Emile Zola gibi büyük Fransız yazarların uğrak yerlerinden olan Café de la Paix’nin tasarımı, 2003’te aslına ve ruhuna uygun şekilde yenilenmiş. Mevsimsel ürünlere göre menüsünü sürekli yeniliyor. Kahvaltıda ekmek, tereyağı ve reçelden oluşan klasik bir menü veya birkaç türde tatlı hamur işi ile meyve suyu veya kahve tercih edebilirsiniz. Öğle yemeğinde Café de la Paix usulü hamburger veya çizburger yiyebileceğiniz gibi, kızarmış balık veya güzel bir biftek de seçebilirsiniz.
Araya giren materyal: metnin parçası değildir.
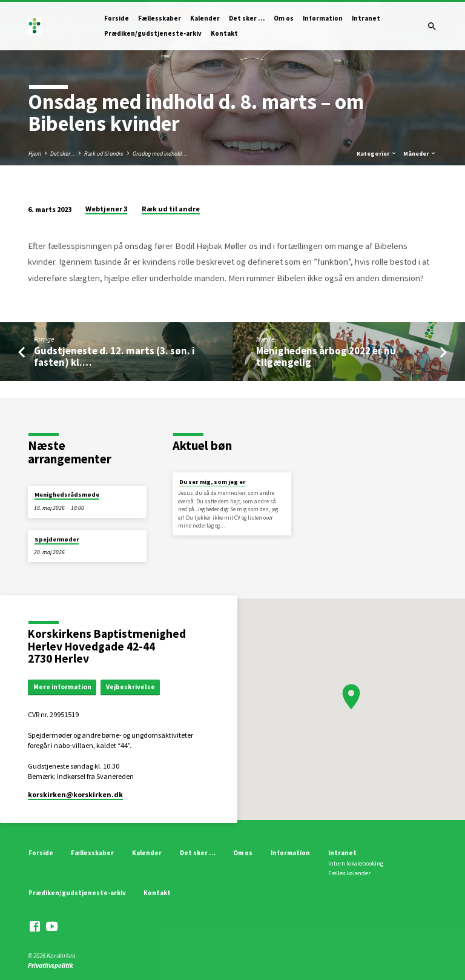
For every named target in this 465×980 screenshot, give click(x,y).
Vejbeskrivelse (130, 687)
Deniz ürünleri açısından da oldukça zengin bir mutfağı var fakat temmuz ve ağustos dışındaki aylarda servis var çünkü daima taptaze sunmak istiyorlar müşterilerine.
Adres: InterContinental Paris de Grand, Place de L’Opéra, 75009.
Sartre-Beavoir çiftinin öğle yemeği yediği yer: Les Deux Magots
Burası, geçmişte Jean Paul Sartre, Simone de Beavoir, Pablo Picasso ve Albert Camus gibi ünlü isimlerin uğrak noktalarından olmuş, hâlâ da Fransa’nın edebiyat ve sanat hayatıyla iç içe bir mekan. 1812’de Rue de Buci’de kurulup 1873’te bugün hala bulunduğu adrese taşınmış. Salata ağırlıklı bir menüsü var ve haftanın belirli günlerinde belirli salatalar servis ediliyor. Örneğin en beğenilenlerden bal, lime ve soya ile marine edilmiş tavuk göğsü salatası Salı günleri çıkarken, somon ve ıspanaklı yeşil salata sadece Cuma günlerinin menüsünde bulunuyor. Geniş tatlı menüsünde en dikkat çeken unsur ise İsfahan adını verdikleri çilek dolgulu makaron. Ve elbette her çeşit kahveyi bulmak mümkün.
Adres: 6 place St Germain des Pres
Zamanın ruhuna uygun: Clint
Yeni café’ler arasında en popüler olanlardan biri. Dekorasyonu nedeniyle kendinizi İskandinavya şehirlerinden birinde hissedebilirsiniz. Cumartesi günleri granola, taze salatalar, omletlerle sıcak ve soğuk içeceklerden oluşan brunch’ları ve pancake’leri büyük ilgi görüyor. Fiyatlar oldukça makul. Öğle ve akşam yemeği menüsünde ise köfte çeşitleriyle sandviçler ve burgerler var.